Geçmez sanırsın, geçer.
Bitmez sanırsın, biter.
Bin inkılâba bir vasıta olur rüzgâr...
Hayat, durmaksızın akan bir nehir gibi değişim ve dönüşümle örülüdür. Doğanın ritmi böyledir; hiçbir şey sabit kalmaz. Ama insan, kimi zaman yaşadığı bazı durumları mühürlenmiş gibi deneyimler. Sanki o hal hiç bitmeyecek, o sıkışma hiç geçmeyecekmiş gibi gelir. Özellikle tekrarlayan döngüler, bu duyguyu daha da pekiştirir.

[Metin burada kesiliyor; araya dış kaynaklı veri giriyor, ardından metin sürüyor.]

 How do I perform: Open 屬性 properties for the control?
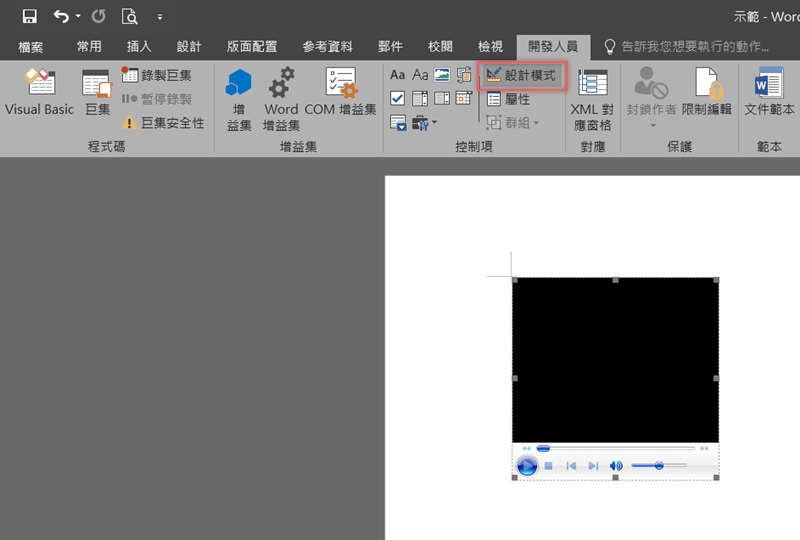tap(509, 99)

Oysa tekrar, öğrenilmemiş bir şeylerin hâlâ orada durduğuna, hâlâ görülmeyi beklediğine işaret eder.Tekrar, fark etmeye çağıran bir işarettir çoğu zaman.
"Nasıl olsa her şey geçiyor" diyerek avutabiliriz kendimizi. Ama değişim, sadece zamanla değil; niyetle, yönelimle ve eylemle mümkün olur. Güçlü olan düşünceden ziyade, yön verdiğimiz niyettir. Bu niyetin içinden filizlenen küçük ama istikrarlı adımlar, bizi içsel dönüşüme hazırlar.
“Kendimi seviyorum, harika bir insanım” gibi olumlamalar, bir yaşantıya kök salmadıkça havada kalır. Kişi, eğer bu sözlerin altını dolduran bir değer sistemi, bir istikamet ve bu doğrultuda eylemleri yoksa; kendini sevmekte de zorlanır.
Çünkü insanın kendini sevmemesi, her zaman bir eksiklikten değil; Yaradan’ın sende saklı olan nice güzellikleri bilip, onları ortaya çıkarman için kalbine yerleştirdiği o ince sıkışmadan da kaynaklanabilir.
Eğer şu an kendinizi sevmekte zorlanıyorsanız, bu da bir lütuftur. Çünkü bu, Yaradan’ın sizi henüz tamamlanmamış ama çok kıymetli bir eser olarak sevdiğinin göstergesidir.